This is 2016 and not the days of the scrap programmer. I am posting this to see various opinions on what you think a fair starting salary would be, at the minimum, for something getting some kind of gig. I don't mean a full-blown, wage-kinda job: just some kind of project where you will be paid weekly or such, but likely on a fixed salary; however, you can look at it as hourly if you want.

Let's ignore whether this is freelance or not, and just crunch some numbers.

My numbers are below, and contain criteria aside them:

No college degree/no college, certification, no professional experience, good resume/CSV, and demonstrative proof of advanced C, C++, x86-64 Assembly: $48,000-$62,000 per annum.

Some college, no degree, no certification, no pro experience, good resume/CSV, and demonstrative proof of advanced C, C++, x86-64 Assembly: $50,000-$70,000.

Some college, no degree, certification, some pro experience, good resume/CSV, and demonstrative proof of advanced C, C++, x86-64 Assembly: $55,000-$75,000.

College grad/B.S., may/may not be certified, no pro experience, good resume/CSV, and demonstrative proof of advanced C, C++, x86-64 Assembly: $57,000-$74,000.

College grad/B.S., may/may not be certified, some pro experience, good resume/CSV, and demonstrative proof of advanced C, C++, x86-64 Assembly: $60,000-$80,000.
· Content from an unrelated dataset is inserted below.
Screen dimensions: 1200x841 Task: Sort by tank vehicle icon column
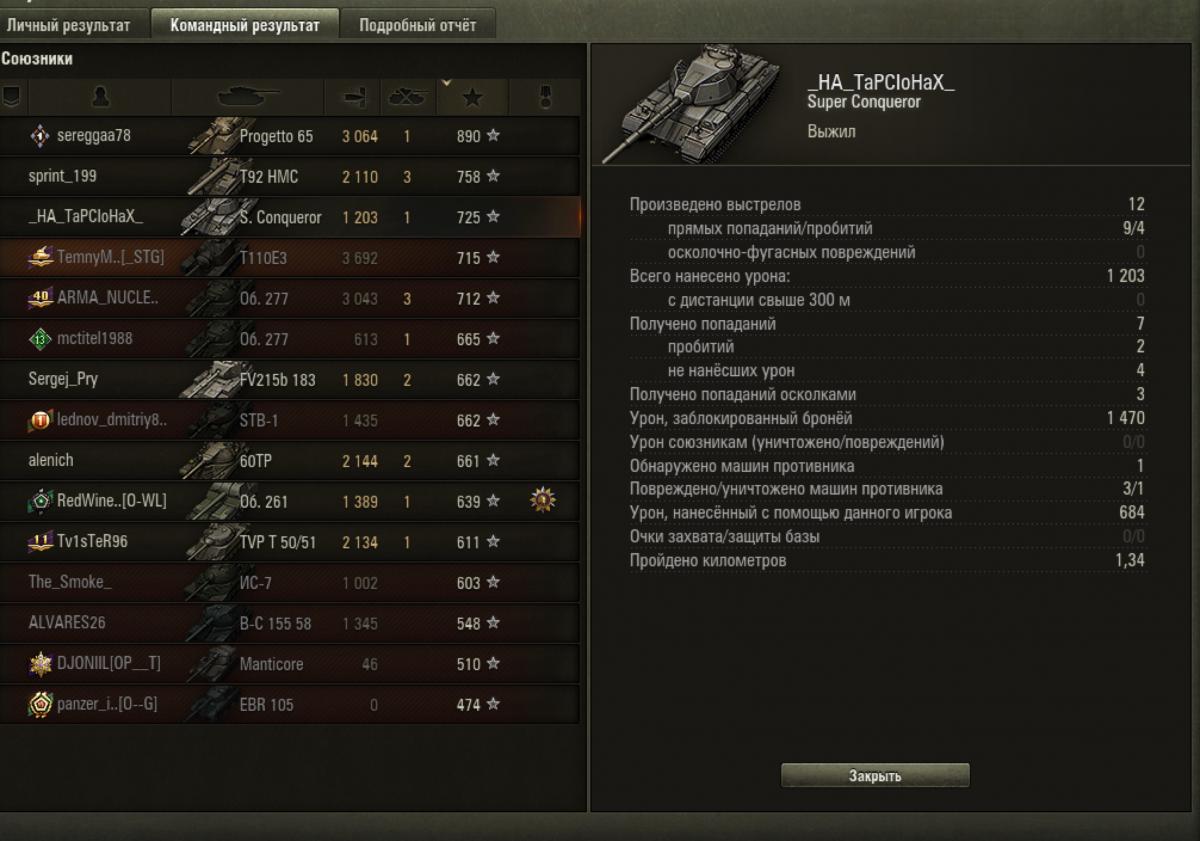coord(248,97)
No secondary school completion, may/may not be certified, no pro experience, good resume/CSV, and demonstrative proof of advanced C, C++, x86-64 Assembly: $50,000-$65,000.

Advanced degree, certification, years of work, good resume/CSV, and demonstrative proof of advanced C, C++, x86-64 Assembly: $85,000-$135,000+++.

I am going by first-world figures here, factoring in inflation.

Fact as, any top programmer with great skills and lots of experience should rake in six figures without issue -- if you're not there yet, keep working on it.

When I complete learning C++ pointers I'm half way to a possible 50K+ start soon!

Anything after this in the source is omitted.